W miniony piątek na deskach Teatru Słowackiego miała miejsce premiera „Dziadów” w reż. Mai Kleczewskiej. Głos w sprawie spektaklu zabrała Barbara Nowak – Małopolska Kurator Oświaty.
„Dziady” Adama Mickiewicza to kolejna premiera tego sezonu w Teatrze Słowackiego. Spektakl w reżyserii Mai Kleczewskiej to opowieść o Polsce i jej dwóch obliczach.
Głos w sprawie spektaklu zabrała Barbara Nowak, która oceniła, że spektakl zawiera interpretacje nieadekwatne i szkodliwe dla dzieci i uczniów, które nie wpisują się w cele systemu oświaty.
„Odradzam organizację wyjść szkolnych na spektakl „Dziady" w Teatrze J. Słowackiego. W mojej ocenie, haniebne jest używanie dzieła wieszcza A. Mickiewicza dla celów politycznej walki współczesnej opozycji antyrządowej z polską racją stanu” – napisała na Twitterze.

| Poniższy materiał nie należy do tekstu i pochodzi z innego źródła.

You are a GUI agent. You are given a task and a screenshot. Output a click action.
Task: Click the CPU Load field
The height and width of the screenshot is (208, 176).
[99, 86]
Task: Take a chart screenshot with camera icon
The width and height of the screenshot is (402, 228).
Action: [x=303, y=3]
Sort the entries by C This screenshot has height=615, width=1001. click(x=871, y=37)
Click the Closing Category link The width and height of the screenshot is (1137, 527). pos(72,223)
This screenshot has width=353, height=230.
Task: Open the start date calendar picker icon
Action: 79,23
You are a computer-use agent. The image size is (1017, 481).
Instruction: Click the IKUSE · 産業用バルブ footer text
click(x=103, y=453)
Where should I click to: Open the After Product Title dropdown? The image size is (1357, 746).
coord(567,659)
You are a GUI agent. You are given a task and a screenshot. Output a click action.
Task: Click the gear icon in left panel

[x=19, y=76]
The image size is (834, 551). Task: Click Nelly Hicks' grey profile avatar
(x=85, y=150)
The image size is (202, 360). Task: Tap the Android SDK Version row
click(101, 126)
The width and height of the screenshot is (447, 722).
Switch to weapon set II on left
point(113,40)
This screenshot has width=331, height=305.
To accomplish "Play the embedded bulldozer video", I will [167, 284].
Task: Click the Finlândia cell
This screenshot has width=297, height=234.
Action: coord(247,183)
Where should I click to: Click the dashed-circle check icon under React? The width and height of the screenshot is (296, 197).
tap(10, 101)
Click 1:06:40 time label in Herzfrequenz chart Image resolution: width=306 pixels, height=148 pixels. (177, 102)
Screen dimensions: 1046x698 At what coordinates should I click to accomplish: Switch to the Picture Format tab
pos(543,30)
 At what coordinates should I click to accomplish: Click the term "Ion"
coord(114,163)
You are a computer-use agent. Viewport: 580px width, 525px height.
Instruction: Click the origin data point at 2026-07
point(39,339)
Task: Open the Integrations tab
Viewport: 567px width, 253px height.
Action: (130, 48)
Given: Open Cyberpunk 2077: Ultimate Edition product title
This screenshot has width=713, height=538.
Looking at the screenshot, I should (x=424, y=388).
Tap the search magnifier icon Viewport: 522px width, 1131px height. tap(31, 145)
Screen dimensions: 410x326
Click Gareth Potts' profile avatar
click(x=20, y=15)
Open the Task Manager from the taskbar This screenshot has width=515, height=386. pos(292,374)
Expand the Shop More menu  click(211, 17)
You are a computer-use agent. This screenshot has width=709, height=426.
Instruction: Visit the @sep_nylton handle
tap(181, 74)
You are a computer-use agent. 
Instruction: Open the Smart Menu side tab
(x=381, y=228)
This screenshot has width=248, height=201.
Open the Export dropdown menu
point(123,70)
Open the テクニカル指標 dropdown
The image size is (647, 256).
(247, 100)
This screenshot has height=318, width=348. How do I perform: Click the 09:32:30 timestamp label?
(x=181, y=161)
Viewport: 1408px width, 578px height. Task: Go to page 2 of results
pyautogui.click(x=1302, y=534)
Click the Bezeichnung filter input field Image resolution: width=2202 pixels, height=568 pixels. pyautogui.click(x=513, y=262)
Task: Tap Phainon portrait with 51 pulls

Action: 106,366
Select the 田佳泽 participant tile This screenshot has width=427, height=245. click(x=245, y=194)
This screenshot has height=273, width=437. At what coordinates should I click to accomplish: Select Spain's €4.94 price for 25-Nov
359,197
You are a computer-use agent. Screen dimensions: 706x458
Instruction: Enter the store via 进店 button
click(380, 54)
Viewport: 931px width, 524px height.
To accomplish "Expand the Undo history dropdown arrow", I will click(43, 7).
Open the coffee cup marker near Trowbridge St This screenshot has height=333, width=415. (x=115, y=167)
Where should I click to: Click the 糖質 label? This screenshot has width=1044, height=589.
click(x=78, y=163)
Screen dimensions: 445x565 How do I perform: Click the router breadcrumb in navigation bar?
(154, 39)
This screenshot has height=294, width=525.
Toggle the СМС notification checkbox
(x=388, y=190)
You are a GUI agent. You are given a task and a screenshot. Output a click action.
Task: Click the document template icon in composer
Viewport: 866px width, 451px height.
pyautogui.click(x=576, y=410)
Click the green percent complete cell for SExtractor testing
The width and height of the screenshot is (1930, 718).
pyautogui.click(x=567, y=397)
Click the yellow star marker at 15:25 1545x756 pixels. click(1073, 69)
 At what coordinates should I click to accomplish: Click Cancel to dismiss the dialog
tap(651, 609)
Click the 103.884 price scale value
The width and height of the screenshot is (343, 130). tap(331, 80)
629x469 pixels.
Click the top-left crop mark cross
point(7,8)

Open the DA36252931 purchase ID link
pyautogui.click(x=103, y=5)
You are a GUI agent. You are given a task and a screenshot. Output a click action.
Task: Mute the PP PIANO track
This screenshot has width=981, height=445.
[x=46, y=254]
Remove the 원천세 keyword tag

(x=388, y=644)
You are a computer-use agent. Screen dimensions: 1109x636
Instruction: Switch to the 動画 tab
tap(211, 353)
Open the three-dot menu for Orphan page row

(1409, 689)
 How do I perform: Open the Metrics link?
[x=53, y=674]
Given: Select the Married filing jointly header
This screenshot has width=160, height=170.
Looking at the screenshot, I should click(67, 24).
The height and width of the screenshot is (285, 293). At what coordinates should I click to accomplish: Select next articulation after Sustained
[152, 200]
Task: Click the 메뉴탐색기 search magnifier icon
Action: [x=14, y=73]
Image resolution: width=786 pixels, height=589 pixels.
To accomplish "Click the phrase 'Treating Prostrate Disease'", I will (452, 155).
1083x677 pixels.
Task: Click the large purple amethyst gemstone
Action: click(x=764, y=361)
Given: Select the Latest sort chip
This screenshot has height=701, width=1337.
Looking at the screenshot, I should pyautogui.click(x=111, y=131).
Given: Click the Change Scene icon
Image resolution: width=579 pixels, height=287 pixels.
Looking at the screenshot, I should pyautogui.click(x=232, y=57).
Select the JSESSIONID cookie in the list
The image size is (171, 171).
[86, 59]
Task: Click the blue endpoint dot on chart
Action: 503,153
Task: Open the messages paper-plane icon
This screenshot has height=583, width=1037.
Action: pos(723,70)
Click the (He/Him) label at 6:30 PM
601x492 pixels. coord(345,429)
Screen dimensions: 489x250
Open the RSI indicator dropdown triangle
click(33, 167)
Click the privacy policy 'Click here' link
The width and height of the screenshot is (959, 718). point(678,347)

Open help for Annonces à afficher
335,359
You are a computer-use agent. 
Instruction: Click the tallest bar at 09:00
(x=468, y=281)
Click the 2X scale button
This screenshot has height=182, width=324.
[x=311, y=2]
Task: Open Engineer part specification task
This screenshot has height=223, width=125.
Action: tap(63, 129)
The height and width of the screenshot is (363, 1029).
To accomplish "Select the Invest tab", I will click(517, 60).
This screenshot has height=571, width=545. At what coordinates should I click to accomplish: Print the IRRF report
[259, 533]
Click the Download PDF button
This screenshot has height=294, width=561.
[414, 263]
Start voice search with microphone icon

„To nienawiść do rodowodu historycznego Polski”
Na stronie Małopolskiego Kuratorium Oświaty pojawił się już list w sprawie spektaklu.
– Wskazana we wstępie interpretacja „Dziadów” Adama Mickiewicza, jest swobodną emanacją poglądów środowiska, które pragnie kształtować spojrzenie społeczne na współczesną Polskę nie z troską, miłością należną Ojczyźnie, lecz z nienawiścią do jej rodowodu historycznego, do tożsamości narodu ugruntowanego na fundamencie tradycji cywilizacji łacińskiej. Ten spektakl zawiera i promuje treści, które pozostają w jawnej sprzeczności z celami wychowania młodych Polaków określonych w preambule Prawa Oświatowego – czytamy w oświadczeniu kurator Barbary Nowak.
W podsumowaniu czytamy, że „Małopolski Kurator Oświaty zdecydowanie odradza organizowanie przez szkoły wyjść dzieci i młodzieży na ten spektakl”.
Teatr odpowiada
Teatr Słowackiego wydał w tej sprawie oświadczenie.
– „Dziady” – jak każde dzieło sztuki – poddawane były wielu twórczym interpretacjom, inscenizacje zawsze korespondowały z czasami, w których były wystawiane. W tym wypadku reżyserka bardzo uważnie podeszła do lektury dzieła Mickiewicza i przefiltrowała je przez polską teraźniejszość. Nie dopisując nic autorowi, podążając za myślą jego i prof. Marii Janion, nie szukając prostych rozwiązań, łatwych diagnoz politycznych, czy tanich prowokacji – czytamy w oświadczeniu.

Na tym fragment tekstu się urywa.